The same absence of a ‘participatory process’ was repeated in the second constituent assembly as well with our elected representatives reduced to simply rubber-stamping whatever was decided by that exclusive group. But that was between the party faithful and their leaders and if that is how they wanted to roll, who are we to object? Objections certainly can be raised when we are repeatedly told to believe the fiction that the constituent assembly was a deliberative body and that the constitution is a document par excellence because it came out of an inclusive process.
Another stalwart of the ‘best constitution’ brigade is Krishna Prasad Sitaula. A key member of that male-only club that decided our fate in 2015, it was Sitaula who is said to have been responsible for inserting that unnecessary clause that defined ‘secularism’ in our context; and succeeded in undermining the very essence of secularism itself. Although politically from the other side of the aisle as Nembang, Sitaula, too, is of the view that our constitution has managed to resolve the problems of exclusion. It is due to this absolute conviction about the power of the constitution to magically create an egalitarian society without constantly striving to tackle the multifarious sources of inequity that forces one to ask people like Sitaula and Nembang how they would explain the accompanying figure.

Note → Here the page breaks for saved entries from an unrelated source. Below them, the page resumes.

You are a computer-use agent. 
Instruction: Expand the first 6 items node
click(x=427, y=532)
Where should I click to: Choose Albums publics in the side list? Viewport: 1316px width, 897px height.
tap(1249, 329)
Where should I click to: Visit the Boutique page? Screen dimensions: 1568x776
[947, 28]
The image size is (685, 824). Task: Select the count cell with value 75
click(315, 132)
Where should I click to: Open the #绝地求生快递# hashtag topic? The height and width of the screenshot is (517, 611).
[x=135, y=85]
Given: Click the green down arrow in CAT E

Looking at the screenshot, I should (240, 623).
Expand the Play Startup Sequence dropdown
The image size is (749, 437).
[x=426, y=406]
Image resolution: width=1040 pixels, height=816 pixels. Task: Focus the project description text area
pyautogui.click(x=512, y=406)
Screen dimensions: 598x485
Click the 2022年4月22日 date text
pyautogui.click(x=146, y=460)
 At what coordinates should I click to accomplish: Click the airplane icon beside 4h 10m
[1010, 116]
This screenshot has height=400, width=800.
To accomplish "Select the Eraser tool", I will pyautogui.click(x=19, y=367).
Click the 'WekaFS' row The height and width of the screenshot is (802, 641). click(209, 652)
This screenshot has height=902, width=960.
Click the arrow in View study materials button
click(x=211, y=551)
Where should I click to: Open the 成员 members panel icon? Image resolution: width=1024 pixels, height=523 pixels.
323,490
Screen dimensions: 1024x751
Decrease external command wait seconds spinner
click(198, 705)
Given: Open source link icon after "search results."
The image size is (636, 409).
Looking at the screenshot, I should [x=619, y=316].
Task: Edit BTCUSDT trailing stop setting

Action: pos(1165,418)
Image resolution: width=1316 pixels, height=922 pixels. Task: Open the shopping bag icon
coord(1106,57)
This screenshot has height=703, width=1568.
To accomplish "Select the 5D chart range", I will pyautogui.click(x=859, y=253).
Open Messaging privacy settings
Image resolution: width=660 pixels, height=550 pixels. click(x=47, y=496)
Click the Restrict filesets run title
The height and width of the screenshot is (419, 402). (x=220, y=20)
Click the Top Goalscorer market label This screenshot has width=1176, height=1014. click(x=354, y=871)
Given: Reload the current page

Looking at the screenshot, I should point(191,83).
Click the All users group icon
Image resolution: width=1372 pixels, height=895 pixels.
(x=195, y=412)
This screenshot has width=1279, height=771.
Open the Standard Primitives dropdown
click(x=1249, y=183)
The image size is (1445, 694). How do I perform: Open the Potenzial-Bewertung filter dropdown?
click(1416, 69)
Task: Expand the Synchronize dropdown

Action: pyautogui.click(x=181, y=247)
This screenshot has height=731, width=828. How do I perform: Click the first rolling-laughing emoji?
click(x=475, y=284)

The graph has been taken from the publication State of Social Inclusion in Nepal, one that seems to have attracted little attention despite its extreme relevance. It was produced by the Department of Anthropology at Tribhuvan University, our premier centre of higher learning, and hence not easy to brush aside as some ‘NGO publication’ as is the government’s wont when faced with uncomfortable evidence. The report uses data from the Nepal Social Inclusion Survey conducted by the Department in 2012 and 2018 to show how household consumption patterns—as in expenditures on food, education, agriculture inputs, medicines, clothes, utilities, etc—had changed over that period among the country’s various population clusters. We see that in aggregate Hill Bahuns have more than doubled their family expenses, far in excess of any other group. While one can take heart in the fact that there were none that remained stagnant or, worse, regressed, that one group should move ahead so disproportionately certainly points to the failure of the new state-society compact supposedly heralded by post-2006 Nepal.
Even if we accept the argument that the constitution is a very inclusive one—and it is, to a large extent—there certainly seem to be other forces at work aiming to undo its promises. It takes a lifetime and more of dedication to ensure that the fruits of an inclusive democracy are shared by all. The likes of Sitaula and Nembang, and of Oli, Deuba, Nepal, Dahal, Poudel and Khanal, appear to believe that with their having delivered the constitution, with all its nods to inclusion, there is no need to dwell further on the matter. That certainly is not a formula for a stable and conflict-free future for Nepal.